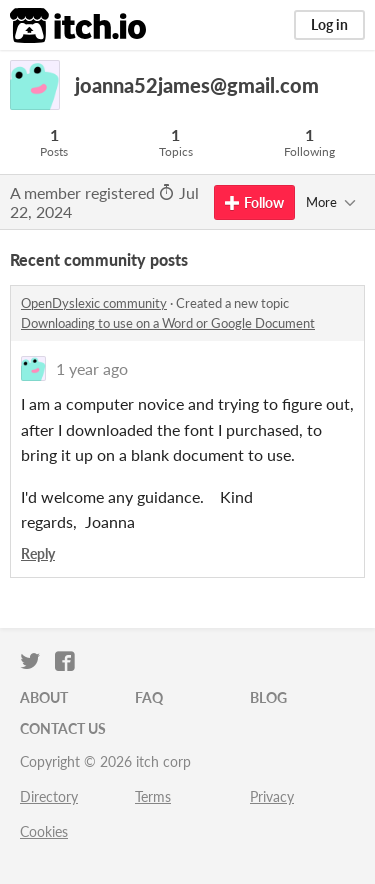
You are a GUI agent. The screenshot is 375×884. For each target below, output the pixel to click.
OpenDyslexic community (94, 303)
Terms (153, 796)
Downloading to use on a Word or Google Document (168, 323)
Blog (268, 697)
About (44, 697)
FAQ (149, 697)
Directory (49, 796)
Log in (329, 24)
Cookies (44, 831)
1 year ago (92, 368)
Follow (254, 202)
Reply (38, 553)
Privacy (272, 796)
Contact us (63, 728)
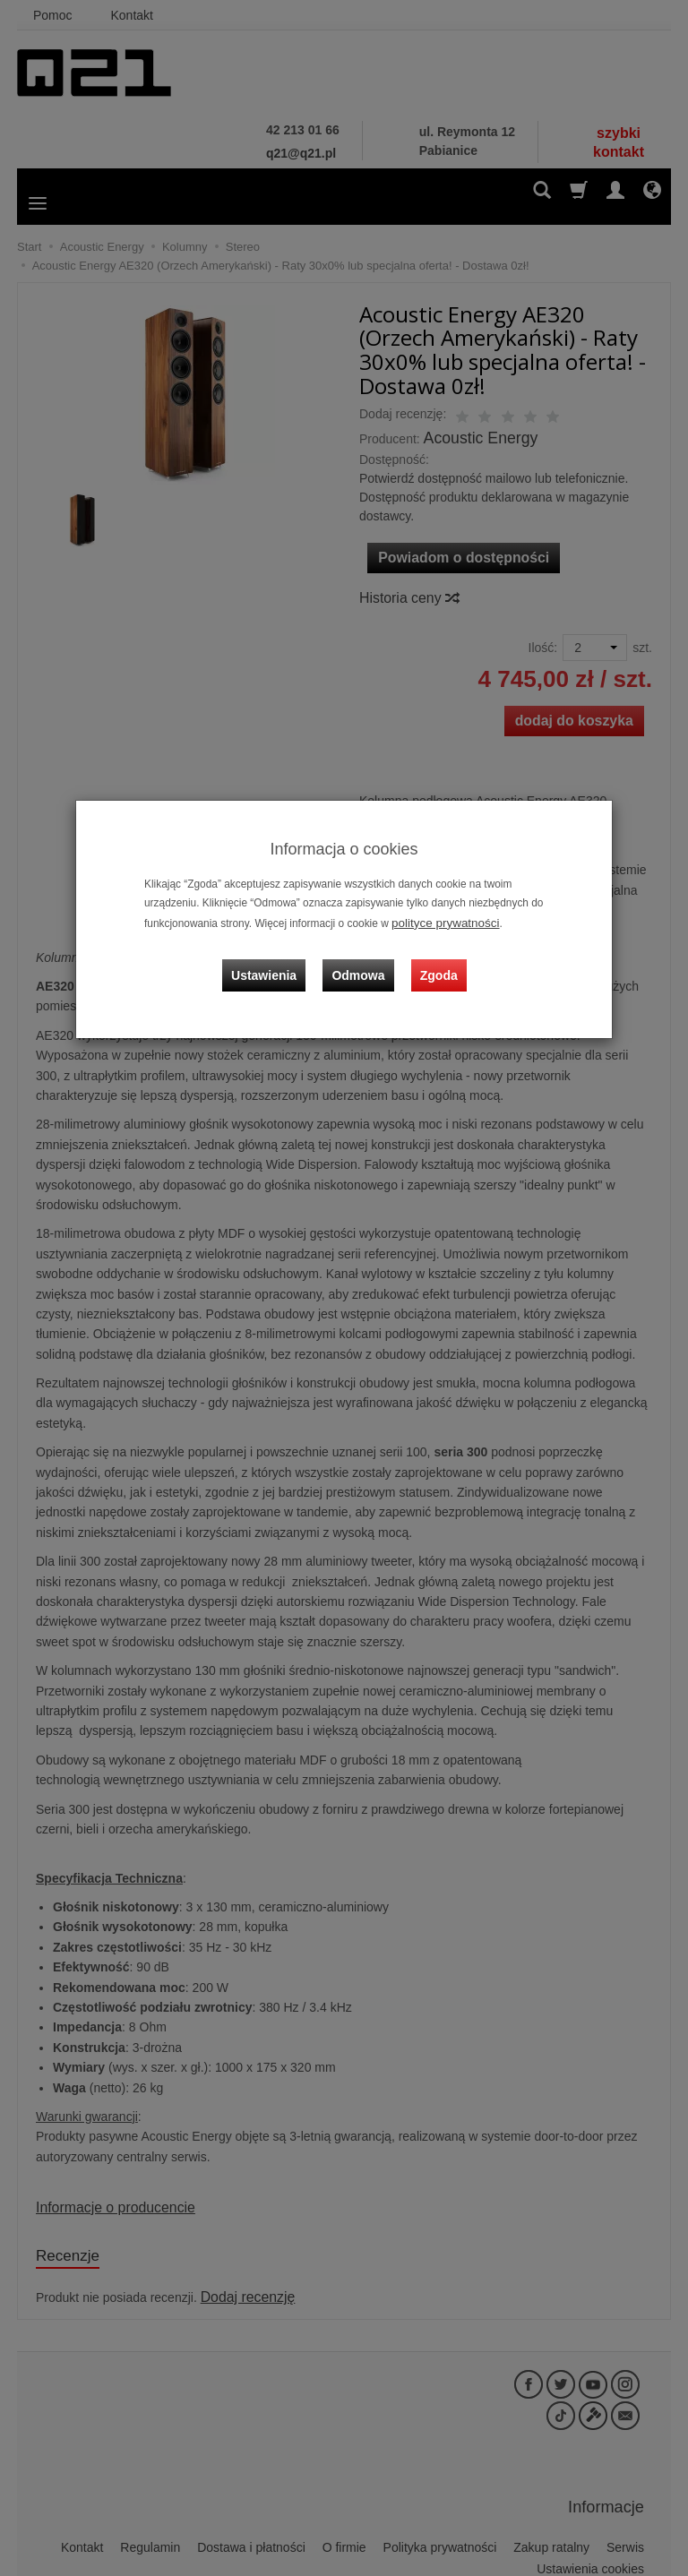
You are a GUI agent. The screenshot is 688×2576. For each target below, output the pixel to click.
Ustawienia (276, 961)
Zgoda (434, 961)
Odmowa (362, 961)
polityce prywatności (438, 921)
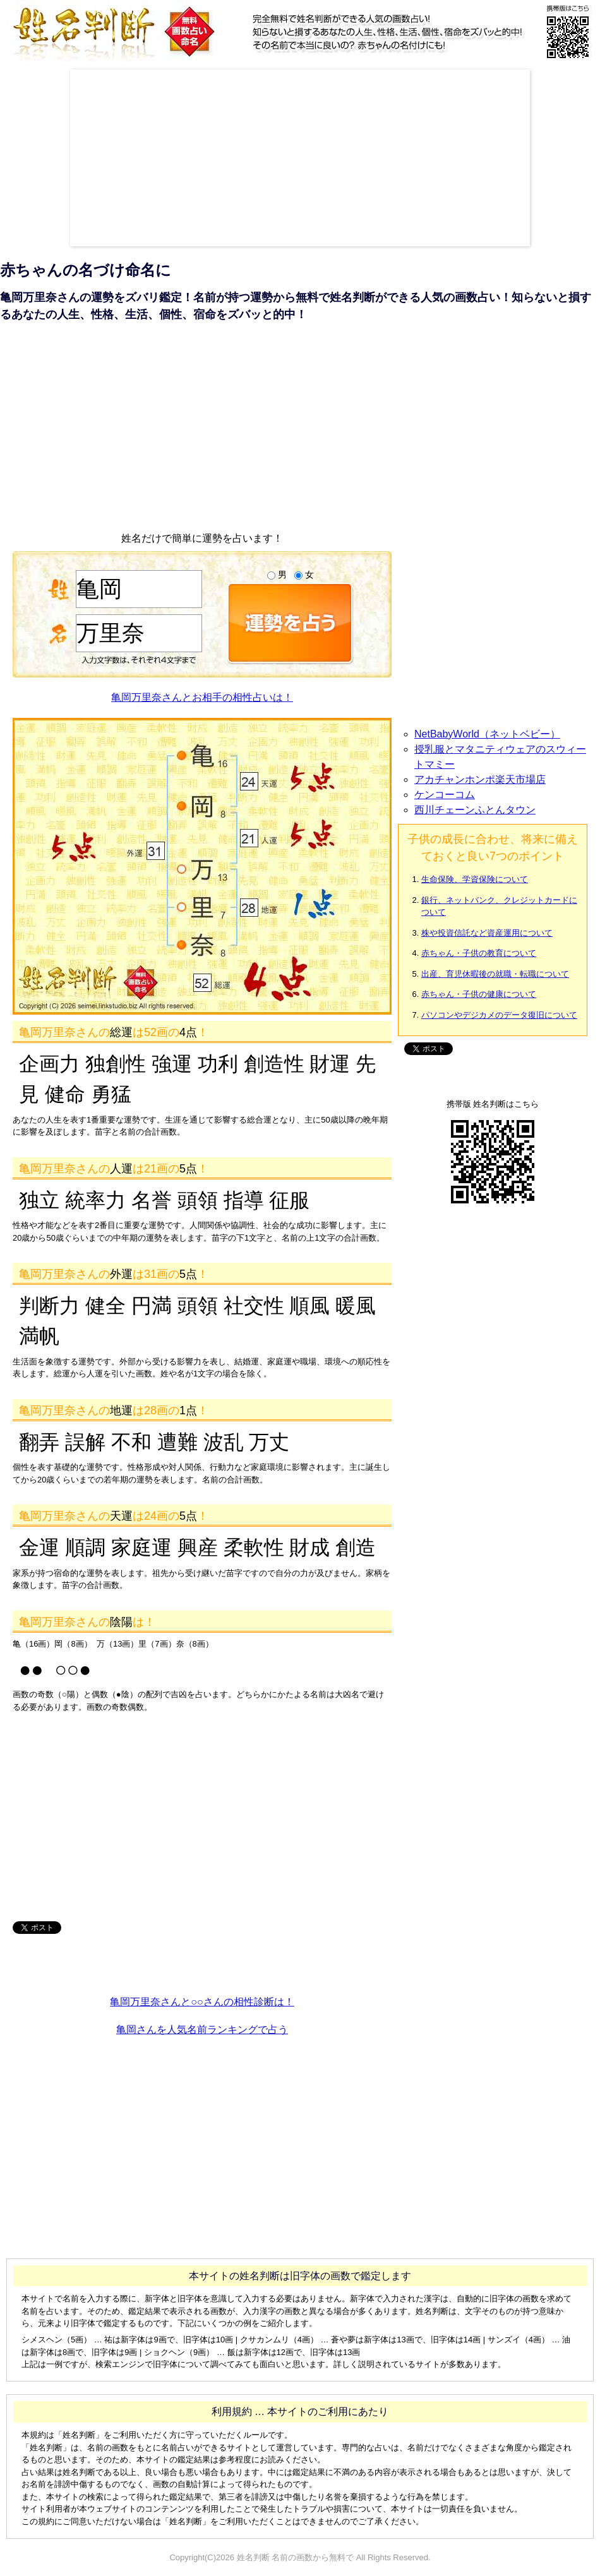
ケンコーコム (444, 794)
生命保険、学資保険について (474, 879)
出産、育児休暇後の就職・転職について (495, 974)
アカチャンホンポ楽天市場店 (480, 779)
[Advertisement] (195, 157)
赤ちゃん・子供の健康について (478, 994)
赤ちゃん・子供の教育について (478, 953)
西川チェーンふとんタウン (475, 809)
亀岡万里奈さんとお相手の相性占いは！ (202, 697)
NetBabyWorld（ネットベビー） (487, 734)
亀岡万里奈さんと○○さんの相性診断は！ (202, 2001)
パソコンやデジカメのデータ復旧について (499, 1015)
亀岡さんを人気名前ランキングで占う (202, 2029)
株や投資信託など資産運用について (487, 933)
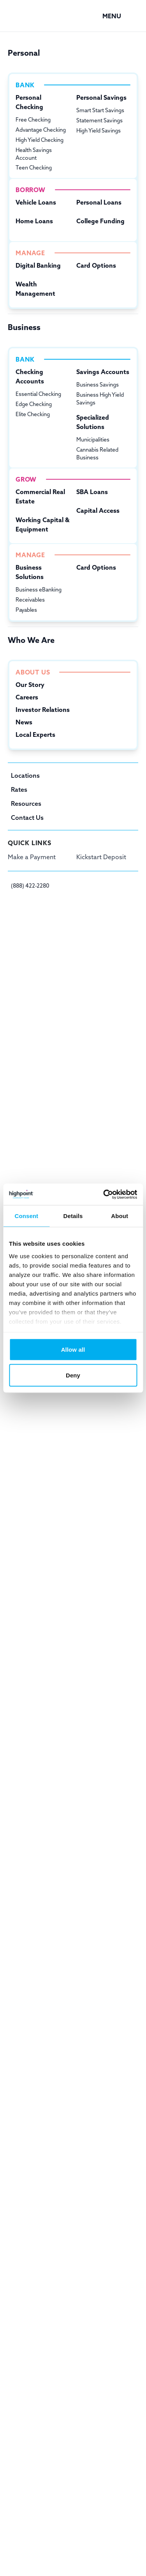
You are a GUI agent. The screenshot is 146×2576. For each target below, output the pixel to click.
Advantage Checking (41, 129)
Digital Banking (38, 265)
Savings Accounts (102, 372)
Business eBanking (39, 589)
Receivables (30, 599)
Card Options (96, 265)
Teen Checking (34, 167)
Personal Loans (98, 202)
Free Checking (33, 119)
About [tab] (119, 1216)
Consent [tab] (26, 1216)
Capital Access (98, 510)
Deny (73, 1375)
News (24, 722)
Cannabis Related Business (97, 453)
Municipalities (92, 439)
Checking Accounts (30, 376)
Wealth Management (35, 288)
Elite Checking (33, 414)
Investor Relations (43, 709)
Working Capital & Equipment (42, 524)
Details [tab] (73, 1216)
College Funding (100, 221)
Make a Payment (32, 857)
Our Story (30, 685)
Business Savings (97, 384)
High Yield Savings (98, 130)
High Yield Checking (39, 139)
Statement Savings (99, 120)
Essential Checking (38, 393)
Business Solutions (30, 572)
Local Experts (35, 734)
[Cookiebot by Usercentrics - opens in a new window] (104, 1194)
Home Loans (34, 221)
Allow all (73, 1349)
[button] (120, 16)
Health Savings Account (34, 154)
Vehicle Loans (36, 202)
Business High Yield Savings (100, 398)
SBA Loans (92, 492)
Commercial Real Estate (40, 496)
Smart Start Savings (100, 110)
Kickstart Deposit (101, 857)
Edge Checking (34, 404)
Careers (27, 697)
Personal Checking (29, 102)
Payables (26, 609)
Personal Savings (101, 97)
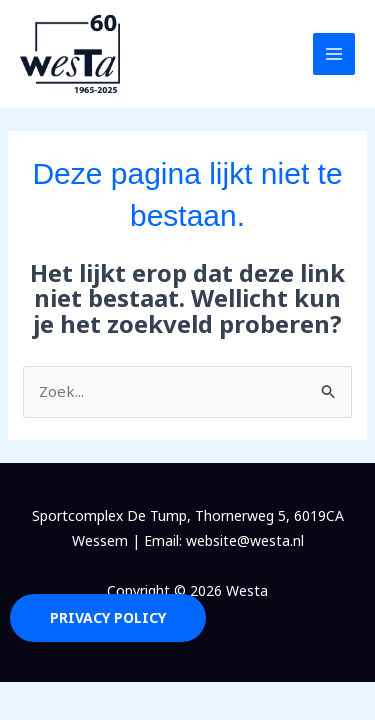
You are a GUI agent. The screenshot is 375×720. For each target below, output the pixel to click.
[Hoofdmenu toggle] (334, 54)
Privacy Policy (108, 617)
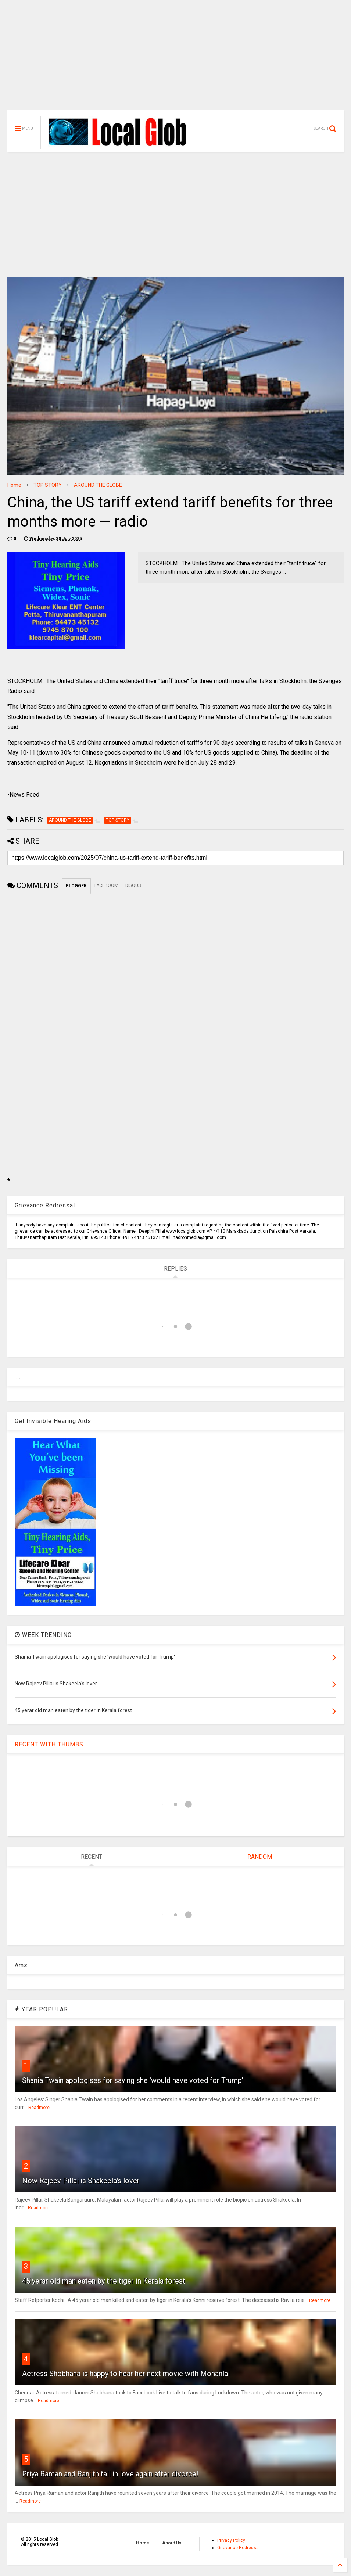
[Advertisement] (175, 58)
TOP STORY (47, 485)
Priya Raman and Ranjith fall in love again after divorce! (110, 2473)
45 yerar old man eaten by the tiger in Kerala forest (103, 2281)
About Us (172, 2543)
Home (14, 485)
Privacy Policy (231, 2540)
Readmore (39, 2107)
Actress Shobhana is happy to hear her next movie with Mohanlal (126, 2373)
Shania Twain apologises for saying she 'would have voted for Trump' (132, 2080)
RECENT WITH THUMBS (49, 1744)
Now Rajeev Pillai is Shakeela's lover (81, 2180)
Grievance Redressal (238, 2547)
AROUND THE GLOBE (98, 485)
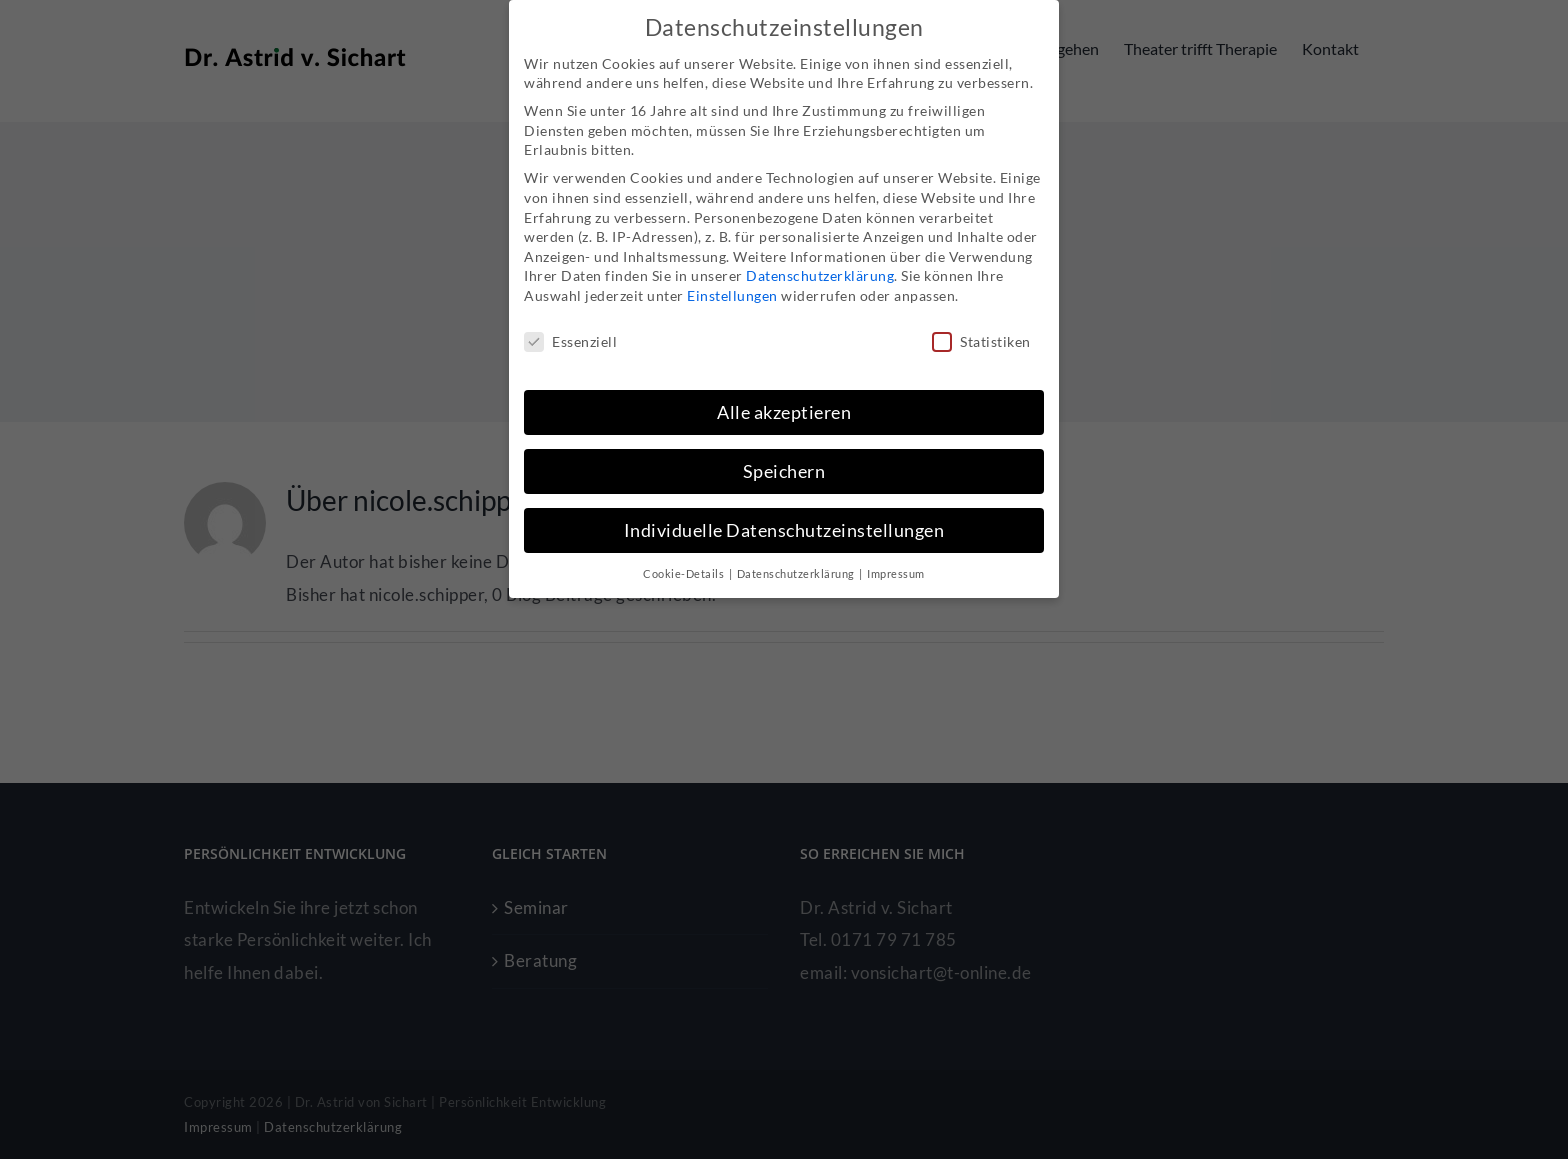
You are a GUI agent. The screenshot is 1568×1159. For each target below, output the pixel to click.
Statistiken (981, 341)
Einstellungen (732, 295)
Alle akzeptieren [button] (784, 412)
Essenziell (570, 341)
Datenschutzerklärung (820, 275)
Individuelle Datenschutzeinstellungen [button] (784, 530)
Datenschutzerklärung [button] (797, 574)
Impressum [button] (896, 574)
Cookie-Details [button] (685, 574)
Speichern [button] (784, 471)
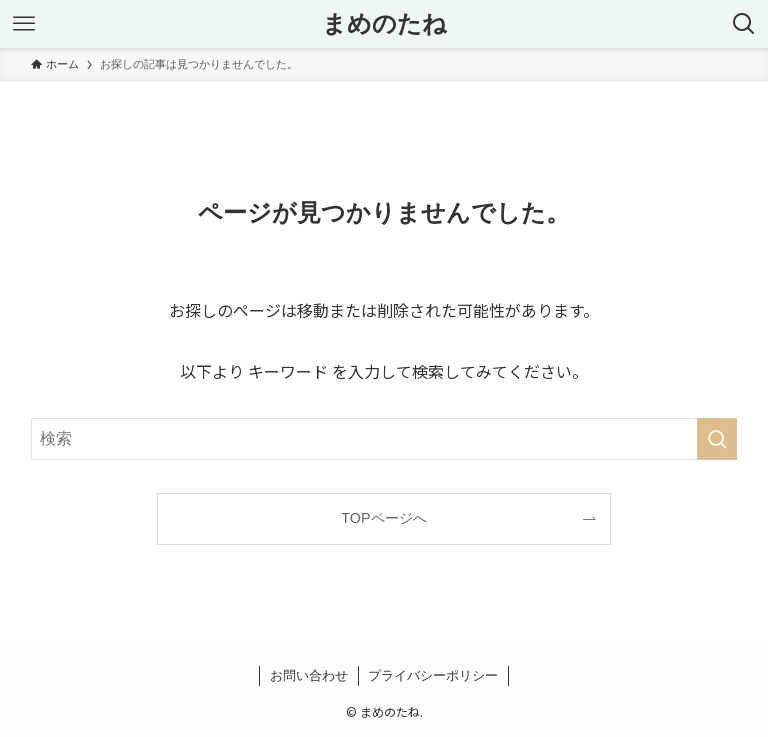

*Directions for this task*.
Please rewrite the stretch of the listing from the line containing "AROUND THE GLOBE (98, 485)" through its end, with "button" replaced by "control" and everything else unchanged. Leave the pictures out of the answer.

*Task output*.
AROUND THE GLOBE (98, 485)
You are a GUI agent. The screenshot is 1568×1159. For each target below, output the pixel to click.
Statistiken (981, 341)
Einstellungen (732, 295)
Alle akzeptieren [control] (784, 412)
Essenziell (570, 341)
Datenschutzerklärung (820, 275)
Individuelle Datenschutzeinstellungen [control] (784, 530)
Datenschutzerklärung [control] (797, 574)
Impressum [control] (896, 574)
Cookie-Details [control] (685, 574)
Speichern [control] (784, 471)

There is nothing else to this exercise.